Dataset excerpts —
■ ■ ■ ■

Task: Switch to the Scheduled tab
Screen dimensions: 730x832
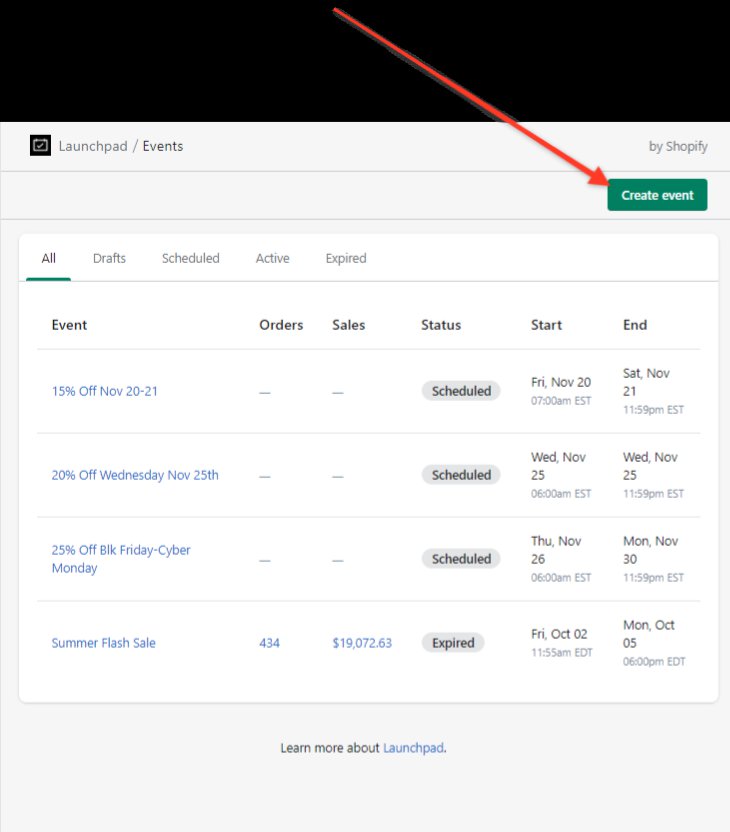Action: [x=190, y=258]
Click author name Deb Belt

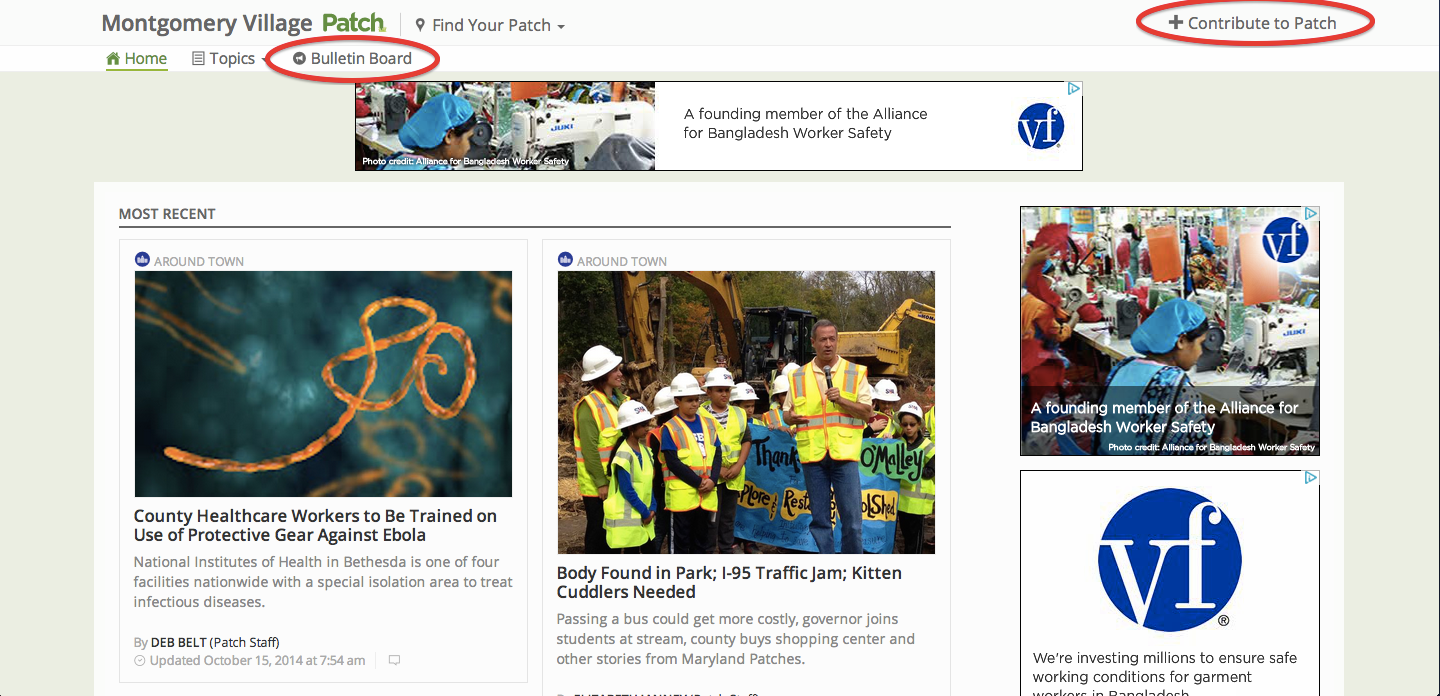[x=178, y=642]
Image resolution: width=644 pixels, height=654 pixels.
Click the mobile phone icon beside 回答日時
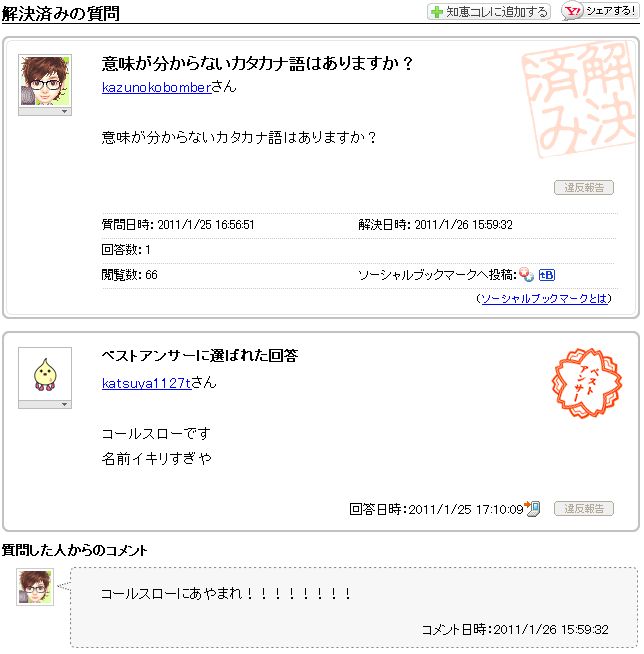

■ ■ ■ ■

Task to complete — Only the pictures are to be left out, and all of the data must otherwise be transcribed exactly.

Worked solution —
Task: Switch to the Scheduled tab
Screen dimensions: 730x832
Action: [x=190, y=258]
Click author name Deb Belt

[x=178, y=642]
Image resolution: width=644 pixels, height=654 pixels.
Click the mobile phone icon beside 回答日時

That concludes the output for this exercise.